Roadwork in Albania. Improvements of transportation, energy, and telecommunications networks could speed up the catching up of the Western Balkans with the European Union (photo: Arben Celi/Reuters/Newscom)

Roadwork in Albania. Improvements of transportation, energy, and telecommunications networks could speed up the catching up of the Western Balkans with the European Union (photo: Arben Celi/Reuters/Newscom)

By Ruben Atoyan and Dóra Benedek IMF European Department

 

February 8, 2018

Western Balkan countries (Albania, Bosnia and Herzegovina, Kosovo, Former Yugoslav Republic of Macedonia, Montenegro, and Serbia) have underdeveloped transport, power, and telecoms networks, compared with the European Union (EU) average. Closing the public infrastructure gap will help the region catch up with Western European living standards. But where will the money come from? Increased financing will be needed both from domestic and foreign sources. Better planning and implementation of public investment projects is also a must, a recent report says.
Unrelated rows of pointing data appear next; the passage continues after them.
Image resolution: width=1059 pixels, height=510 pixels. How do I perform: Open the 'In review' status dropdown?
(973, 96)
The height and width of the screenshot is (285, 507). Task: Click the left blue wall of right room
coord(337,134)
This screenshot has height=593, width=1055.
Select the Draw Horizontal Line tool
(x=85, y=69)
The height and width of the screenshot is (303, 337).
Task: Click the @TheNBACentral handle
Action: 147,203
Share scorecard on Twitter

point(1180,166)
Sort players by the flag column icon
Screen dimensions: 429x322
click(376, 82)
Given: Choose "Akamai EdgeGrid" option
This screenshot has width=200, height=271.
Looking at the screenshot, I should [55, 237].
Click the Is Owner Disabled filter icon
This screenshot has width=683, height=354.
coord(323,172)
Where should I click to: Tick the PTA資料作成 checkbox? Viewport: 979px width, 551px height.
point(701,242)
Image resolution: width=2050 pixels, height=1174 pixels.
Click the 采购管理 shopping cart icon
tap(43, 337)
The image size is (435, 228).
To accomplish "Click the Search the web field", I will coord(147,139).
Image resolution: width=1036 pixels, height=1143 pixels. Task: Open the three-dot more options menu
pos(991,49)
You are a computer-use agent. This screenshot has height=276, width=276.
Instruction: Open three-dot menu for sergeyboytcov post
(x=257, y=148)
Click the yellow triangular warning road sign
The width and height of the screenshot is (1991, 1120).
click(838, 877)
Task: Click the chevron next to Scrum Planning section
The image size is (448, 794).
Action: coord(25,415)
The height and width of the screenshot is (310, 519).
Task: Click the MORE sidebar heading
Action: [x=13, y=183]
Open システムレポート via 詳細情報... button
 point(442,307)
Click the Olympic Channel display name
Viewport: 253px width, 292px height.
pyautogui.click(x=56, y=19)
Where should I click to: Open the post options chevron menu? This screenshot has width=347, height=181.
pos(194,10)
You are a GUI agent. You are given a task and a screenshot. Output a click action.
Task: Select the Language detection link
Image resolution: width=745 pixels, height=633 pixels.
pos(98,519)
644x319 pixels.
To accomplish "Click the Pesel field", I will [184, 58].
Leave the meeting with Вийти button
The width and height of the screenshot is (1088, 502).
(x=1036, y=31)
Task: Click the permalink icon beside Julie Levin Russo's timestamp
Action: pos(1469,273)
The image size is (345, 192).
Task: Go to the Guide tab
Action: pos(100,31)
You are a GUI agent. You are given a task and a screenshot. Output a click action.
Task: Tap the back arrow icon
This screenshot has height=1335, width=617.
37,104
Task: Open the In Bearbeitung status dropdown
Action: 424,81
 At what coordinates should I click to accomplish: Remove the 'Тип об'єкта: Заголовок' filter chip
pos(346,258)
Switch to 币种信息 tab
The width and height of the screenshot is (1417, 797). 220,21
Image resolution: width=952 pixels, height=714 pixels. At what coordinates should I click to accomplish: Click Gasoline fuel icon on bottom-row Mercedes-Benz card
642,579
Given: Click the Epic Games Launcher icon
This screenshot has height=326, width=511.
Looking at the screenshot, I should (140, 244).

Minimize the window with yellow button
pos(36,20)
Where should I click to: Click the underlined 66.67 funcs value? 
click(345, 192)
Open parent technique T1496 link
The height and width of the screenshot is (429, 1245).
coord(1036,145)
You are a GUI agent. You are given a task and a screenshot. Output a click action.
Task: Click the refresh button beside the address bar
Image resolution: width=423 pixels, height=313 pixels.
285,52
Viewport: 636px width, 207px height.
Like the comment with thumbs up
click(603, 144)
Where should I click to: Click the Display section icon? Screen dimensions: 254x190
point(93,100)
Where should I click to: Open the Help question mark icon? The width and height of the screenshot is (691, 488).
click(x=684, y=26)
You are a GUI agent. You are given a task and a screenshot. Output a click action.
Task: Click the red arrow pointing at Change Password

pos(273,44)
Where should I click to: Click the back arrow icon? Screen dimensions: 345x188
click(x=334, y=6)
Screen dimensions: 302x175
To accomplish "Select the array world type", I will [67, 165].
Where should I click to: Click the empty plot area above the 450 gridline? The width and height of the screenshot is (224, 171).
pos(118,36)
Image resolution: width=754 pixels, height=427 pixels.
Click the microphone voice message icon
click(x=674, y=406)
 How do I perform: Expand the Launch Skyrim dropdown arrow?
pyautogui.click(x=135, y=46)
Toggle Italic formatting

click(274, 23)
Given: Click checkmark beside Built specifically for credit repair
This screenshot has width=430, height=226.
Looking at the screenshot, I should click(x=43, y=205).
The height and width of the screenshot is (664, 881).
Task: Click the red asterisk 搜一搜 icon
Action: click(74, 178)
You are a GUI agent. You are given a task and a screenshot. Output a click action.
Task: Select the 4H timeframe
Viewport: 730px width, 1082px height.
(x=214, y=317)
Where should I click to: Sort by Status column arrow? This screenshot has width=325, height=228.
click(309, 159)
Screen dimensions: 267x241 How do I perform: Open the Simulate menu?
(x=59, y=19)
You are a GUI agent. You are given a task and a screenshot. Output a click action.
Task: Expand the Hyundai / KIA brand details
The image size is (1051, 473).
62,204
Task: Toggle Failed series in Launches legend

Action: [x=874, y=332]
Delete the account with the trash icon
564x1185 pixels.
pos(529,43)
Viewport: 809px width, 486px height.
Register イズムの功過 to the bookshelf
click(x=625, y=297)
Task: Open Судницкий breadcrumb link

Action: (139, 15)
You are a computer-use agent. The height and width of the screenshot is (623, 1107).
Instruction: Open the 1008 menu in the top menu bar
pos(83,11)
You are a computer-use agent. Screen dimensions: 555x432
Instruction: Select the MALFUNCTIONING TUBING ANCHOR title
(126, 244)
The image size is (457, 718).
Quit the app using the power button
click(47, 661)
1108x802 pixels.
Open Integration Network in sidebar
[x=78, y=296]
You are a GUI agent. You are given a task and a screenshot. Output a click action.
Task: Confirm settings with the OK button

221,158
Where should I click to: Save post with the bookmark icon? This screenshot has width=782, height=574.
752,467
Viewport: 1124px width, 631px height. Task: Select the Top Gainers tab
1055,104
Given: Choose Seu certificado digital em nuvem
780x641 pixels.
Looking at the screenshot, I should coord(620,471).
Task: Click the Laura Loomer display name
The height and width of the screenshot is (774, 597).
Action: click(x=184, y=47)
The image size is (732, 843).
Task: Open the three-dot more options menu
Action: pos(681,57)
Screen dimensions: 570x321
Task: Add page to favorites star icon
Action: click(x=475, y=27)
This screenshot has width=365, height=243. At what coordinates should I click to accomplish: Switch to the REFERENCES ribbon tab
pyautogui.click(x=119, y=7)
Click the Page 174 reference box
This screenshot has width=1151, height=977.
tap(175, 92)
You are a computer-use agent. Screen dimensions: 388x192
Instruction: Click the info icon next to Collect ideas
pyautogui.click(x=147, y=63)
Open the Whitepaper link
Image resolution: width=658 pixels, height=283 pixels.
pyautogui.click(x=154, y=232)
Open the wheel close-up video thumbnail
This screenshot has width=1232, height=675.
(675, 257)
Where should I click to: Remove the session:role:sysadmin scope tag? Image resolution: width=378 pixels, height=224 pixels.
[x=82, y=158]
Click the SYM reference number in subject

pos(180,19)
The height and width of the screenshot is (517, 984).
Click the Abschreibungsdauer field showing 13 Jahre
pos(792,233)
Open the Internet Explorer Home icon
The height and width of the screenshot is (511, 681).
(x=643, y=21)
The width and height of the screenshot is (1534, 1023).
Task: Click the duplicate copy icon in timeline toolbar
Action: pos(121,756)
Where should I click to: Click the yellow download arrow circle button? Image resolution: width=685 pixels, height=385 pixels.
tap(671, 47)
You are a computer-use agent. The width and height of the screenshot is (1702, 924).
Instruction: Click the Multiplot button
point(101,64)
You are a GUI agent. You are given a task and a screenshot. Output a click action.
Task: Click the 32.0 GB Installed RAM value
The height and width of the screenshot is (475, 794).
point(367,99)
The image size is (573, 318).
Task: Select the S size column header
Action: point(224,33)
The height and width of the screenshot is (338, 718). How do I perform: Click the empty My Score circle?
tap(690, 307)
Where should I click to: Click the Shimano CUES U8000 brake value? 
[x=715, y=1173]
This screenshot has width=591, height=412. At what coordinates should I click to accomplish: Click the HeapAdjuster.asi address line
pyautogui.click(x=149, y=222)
Income convergence toward EU levels has slowed significantly in the Western Balkans since the global financial crisis. The region’s economic development is progressing slowly. If the countries are to close the gap in living standards with the EU, they will need to find a way to re-energize economic growth.

The IMF has identified the region’s missing core public infrastructure as a significant obstacle for higher economic growth. Better transportation, energy, and telecommunications networks would help Western Balkan countries raise productivity, integrate deeper into the bloodstream of global trade, and improve the region’s attractiveness for foreign investment. The analysis shows that a regionally coordinated public infrastructure push, coupled with better management of actual projects, could significantly increase per capita income. The long-term gain of real GDP per person could be as high as a 3-4 percentage points.

But catching up with the EU in infrastructure levels is hard: public investments require ample budget resources and strong institutional frameworks governing the selection, execution, and monitoring of projects. These two conditions are largely missing in the Western Balkans. Most countries in the region already have high levels of public debt, and some also have high budget deficits. The difficulty of tapping international capital markets constrains liquidity. Management of public investment is also weak.

Despite the obstacles, the potential gains of improving infrastructure clearly point to the need for Western Balkan countries to invest in modernizing their transport arteries and energy and telecom infrastructure. The IMF recommends the following actions:

  • “Investing in investing”: bolstering the capacity to plan, select, and carry out infrastructure projects would ensure that available resources are put to better use and would improve the region’s ability to absorb available donor financing. Importantly, infrastructure projects should not fall victim to politicization. Countries can avoid that by establishing public investment schedules based on concrete, quantifiable goals and transparent assessment methodologies.
  • Many infrastructure networks stretch over borders. For this reason, better regional coordination of investment projects will be essential.
  • Countries should consider saving on their recurring expenses to find resources for costly projects. Governments could create further room for maneuver by broadening their tax base (by eliminating exemptions and tax incentives) and strengthening tax compliance, both of which result in more revenues collected.
  • External financing should play a larger role in public infrastructure development in the Western Balkans, leaving domestic financial resources to serve the needs of the private sector. Official donor, multilateral and bilateral financing on concessional terms will have to play a dominant role, especially in countries with high public debt.
  • Last but not least, countries should not endanger their overall macroeconomic stability by overambitious or poorly executed public infrastructure projects. Trade-offs between economic growth, inflation, and external current account deficits should be a key element of any policy discussion on scaling up public infrastructure in the region.